(Data entries)
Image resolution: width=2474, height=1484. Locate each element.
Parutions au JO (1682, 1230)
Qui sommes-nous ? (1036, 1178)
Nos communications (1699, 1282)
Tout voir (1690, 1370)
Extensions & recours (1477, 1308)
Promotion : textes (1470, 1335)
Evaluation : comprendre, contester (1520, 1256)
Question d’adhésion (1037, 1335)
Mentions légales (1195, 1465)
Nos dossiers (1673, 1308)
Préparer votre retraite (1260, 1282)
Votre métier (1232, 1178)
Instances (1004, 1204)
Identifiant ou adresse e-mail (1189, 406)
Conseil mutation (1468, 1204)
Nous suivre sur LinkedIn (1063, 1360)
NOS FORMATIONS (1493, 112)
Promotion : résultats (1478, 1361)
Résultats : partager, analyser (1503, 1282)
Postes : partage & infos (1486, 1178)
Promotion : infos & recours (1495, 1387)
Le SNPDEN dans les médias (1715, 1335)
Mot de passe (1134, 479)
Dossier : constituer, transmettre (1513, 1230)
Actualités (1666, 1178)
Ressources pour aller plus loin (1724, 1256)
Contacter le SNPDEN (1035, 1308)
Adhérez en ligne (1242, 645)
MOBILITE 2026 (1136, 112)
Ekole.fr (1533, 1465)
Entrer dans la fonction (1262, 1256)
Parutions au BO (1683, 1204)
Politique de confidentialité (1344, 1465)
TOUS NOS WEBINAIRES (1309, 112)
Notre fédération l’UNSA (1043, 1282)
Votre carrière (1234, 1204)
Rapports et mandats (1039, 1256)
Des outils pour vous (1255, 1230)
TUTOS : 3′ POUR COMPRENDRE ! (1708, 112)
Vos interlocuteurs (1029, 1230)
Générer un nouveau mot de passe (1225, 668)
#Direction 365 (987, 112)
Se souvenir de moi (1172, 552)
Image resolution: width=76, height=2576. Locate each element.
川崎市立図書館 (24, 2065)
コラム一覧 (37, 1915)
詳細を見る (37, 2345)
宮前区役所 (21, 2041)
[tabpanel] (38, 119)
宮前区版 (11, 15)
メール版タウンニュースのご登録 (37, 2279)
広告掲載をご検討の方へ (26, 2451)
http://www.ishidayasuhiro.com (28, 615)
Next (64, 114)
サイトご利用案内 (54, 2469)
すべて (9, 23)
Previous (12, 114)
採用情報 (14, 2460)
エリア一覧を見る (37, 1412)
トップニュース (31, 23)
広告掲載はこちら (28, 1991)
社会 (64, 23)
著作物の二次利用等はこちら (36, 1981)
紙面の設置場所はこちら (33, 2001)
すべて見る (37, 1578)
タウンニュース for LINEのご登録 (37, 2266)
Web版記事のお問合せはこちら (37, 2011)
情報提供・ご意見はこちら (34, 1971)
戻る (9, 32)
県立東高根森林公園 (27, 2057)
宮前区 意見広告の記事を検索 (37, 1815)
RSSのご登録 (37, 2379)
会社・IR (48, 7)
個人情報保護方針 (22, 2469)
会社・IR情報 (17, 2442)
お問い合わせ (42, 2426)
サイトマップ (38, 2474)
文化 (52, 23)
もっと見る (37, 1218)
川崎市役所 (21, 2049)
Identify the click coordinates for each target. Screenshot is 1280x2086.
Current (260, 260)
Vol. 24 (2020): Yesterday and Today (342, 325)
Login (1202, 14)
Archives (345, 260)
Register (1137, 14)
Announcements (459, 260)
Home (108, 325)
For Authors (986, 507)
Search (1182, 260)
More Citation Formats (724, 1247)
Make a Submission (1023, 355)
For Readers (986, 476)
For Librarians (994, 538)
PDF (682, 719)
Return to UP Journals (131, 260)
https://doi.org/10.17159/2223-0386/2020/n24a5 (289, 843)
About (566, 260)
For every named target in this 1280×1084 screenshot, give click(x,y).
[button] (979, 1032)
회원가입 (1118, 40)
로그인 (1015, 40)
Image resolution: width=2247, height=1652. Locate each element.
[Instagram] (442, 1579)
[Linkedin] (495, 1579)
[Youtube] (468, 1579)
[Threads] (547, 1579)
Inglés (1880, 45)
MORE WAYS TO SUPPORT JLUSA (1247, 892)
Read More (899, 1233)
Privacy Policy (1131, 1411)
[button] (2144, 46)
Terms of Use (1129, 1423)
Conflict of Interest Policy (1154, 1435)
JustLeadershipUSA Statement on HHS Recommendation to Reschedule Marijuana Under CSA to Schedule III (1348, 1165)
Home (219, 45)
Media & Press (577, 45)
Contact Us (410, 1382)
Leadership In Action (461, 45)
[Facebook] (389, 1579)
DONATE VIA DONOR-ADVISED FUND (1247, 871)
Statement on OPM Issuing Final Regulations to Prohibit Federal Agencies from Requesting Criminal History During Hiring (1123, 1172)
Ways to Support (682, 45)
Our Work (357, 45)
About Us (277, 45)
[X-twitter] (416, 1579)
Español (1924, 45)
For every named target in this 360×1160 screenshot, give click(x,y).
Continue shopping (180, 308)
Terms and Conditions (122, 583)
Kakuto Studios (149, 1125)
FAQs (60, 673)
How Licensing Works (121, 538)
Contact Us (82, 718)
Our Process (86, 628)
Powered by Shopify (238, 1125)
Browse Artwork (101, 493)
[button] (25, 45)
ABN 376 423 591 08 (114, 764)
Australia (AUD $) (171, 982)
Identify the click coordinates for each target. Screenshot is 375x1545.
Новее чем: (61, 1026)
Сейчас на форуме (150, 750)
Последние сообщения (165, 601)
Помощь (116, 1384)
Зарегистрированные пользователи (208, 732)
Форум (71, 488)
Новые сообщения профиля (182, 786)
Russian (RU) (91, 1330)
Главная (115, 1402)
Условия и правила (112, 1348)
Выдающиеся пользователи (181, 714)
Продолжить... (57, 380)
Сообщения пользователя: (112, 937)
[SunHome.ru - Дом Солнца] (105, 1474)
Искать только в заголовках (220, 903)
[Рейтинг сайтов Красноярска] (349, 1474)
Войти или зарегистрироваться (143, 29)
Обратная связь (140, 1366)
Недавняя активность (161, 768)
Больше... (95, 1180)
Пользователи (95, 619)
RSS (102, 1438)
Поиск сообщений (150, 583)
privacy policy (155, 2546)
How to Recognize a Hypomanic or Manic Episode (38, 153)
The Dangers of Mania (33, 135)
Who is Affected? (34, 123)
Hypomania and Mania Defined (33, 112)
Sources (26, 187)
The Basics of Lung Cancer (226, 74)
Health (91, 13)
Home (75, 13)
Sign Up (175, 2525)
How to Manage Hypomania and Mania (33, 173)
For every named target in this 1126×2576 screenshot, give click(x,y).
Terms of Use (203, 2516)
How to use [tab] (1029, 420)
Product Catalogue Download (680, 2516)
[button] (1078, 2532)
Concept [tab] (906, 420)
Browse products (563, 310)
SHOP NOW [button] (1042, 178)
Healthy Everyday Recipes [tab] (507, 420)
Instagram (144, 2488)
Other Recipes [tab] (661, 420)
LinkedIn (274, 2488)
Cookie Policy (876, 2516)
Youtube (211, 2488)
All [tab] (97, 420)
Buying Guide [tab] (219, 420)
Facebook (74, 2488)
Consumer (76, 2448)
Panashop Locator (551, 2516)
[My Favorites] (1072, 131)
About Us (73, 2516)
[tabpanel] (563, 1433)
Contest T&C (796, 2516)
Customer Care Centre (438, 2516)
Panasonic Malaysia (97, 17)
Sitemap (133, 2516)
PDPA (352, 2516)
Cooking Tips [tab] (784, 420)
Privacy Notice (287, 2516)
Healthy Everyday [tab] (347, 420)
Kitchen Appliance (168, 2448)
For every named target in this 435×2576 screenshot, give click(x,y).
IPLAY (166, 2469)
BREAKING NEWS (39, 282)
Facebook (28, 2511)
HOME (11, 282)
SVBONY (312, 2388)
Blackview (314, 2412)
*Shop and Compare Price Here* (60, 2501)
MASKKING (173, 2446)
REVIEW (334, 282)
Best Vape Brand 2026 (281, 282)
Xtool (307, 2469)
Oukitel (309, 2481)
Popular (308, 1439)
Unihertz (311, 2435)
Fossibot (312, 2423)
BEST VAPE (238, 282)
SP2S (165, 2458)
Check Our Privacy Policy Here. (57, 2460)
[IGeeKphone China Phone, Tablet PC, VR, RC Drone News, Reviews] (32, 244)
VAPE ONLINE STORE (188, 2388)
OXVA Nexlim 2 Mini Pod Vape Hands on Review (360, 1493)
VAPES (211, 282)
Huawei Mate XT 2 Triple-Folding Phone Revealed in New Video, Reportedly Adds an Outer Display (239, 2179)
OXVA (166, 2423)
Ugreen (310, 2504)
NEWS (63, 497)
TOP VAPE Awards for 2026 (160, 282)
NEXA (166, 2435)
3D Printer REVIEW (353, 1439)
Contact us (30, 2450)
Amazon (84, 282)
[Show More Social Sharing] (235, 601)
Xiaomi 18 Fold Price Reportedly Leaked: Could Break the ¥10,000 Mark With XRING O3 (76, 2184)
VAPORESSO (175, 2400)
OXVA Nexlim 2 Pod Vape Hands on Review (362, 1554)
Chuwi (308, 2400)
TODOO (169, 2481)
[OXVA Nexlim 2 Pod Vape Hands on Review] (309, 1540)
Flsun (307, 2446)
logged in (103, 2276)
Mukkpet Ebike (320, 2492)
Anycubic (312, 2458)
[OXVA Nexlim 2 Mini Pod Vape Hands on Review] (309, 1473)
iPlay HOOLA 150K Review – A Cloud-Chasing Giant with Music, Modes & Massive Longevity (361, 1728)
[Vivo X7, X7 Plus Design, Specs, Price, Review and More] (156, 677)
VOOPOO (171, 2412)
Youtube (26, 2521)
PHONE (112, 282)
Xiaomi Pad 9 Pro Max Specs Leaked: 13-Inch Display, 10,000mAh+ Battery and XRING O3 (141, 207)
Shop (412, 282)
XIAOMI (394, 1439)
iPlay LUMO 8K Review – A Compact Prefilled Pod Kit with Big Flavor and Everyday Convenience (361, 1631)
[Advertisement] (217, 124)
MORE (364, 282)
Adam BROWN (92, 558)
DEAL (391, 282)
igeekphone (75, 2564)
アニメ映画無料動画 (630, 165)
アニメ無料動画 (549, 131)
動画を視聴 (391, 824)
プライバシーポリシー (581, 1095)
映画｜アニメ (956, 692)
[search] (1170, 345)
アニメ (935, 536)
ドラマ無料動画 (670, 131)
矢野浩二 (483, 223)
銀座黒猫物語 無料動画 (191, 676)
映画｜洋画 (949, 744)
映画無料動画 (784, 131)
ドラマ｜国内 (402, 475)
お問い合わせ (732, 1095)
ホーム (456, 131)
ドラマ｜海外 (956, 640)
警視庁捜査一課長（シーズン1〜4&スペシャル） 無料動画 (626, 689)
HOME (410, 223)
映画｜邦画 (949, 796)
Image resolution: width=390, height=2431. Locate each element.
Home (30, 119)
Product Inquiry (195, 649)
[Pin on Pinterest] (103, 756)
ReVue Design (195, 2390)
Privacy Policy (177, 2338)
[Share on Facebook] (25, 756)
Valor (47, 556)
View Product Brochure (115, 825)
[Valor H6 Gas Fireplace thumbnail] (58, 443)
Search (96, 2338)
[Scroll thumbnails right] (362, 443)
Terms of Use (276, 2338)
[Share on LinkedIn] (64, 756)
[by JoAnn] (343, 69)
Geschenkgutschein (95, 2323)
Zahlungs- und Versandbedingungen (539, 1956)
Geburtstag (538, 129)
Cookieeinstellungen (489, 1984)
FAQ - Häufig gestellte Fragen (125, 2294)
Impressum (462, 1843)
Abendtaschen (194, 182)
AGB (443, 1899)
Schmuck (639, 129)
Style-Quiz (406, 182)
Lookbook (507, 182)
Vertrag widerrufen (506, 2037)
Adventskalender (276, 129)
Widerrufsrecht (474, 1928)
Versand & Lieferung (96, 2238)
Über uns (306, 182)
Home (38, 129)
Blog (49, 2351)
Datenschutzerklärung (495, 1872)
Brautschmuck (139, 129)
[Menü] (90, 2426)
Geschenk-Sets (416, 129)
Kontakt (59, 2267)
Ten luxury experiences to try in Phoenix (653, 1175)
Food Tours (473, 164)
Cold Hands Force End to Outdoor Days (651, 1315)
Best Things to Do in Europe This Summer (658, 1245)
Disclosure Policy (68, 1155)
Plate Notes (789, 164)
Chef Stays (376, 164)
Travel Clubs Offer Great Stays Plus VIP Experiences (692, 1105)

◆ What to do: Using the entries shown above, reproduce verbatim the lines from the line bearing "[Рейтинг сайтов Красноярска] (349, 1474)" to the line bearing "SHOP NOW [button] (1042, 178)", inclusive.

◆ Task solution:
[Рейтинг сайтов Красноярска] (349, 1474)
Войти или зарегистрироваться (143, 29)
Обратная связь (140, 1366)
Недавняя активность (161, 768)
Больше... (95, 1180)
Пользователи (95, 619)
RSS (102, 1438)
Поиск сообщений (150, 583)
privacy policy (155, 2546)
How to Recognize a Hypomanic or Manic Episode (38, 153)
The Dangers of Mania (33, 135)
Who is Affected? (34, 123)
Hypomania and Mania Defined (33, 112)
Sources (26, 187)
The Basics of Lung Cancer (226, 74)
Health (91, 13)
Home (75, 13)
Sign Up (175, 2525)
How to Manage Hypomania and Mania (33, 173)
For every named target in this 1126×2576 screenshot, give click(x,y).
Terms of Use (203, 2516)
How to use [tab] (1029, 420)
Product Catalogue Download (680, 2516)
[button] (1078, 2532)
Concept [tab] (906, 420)
Browse products (563, 310)
SHOP NOW [button] (1042, 178)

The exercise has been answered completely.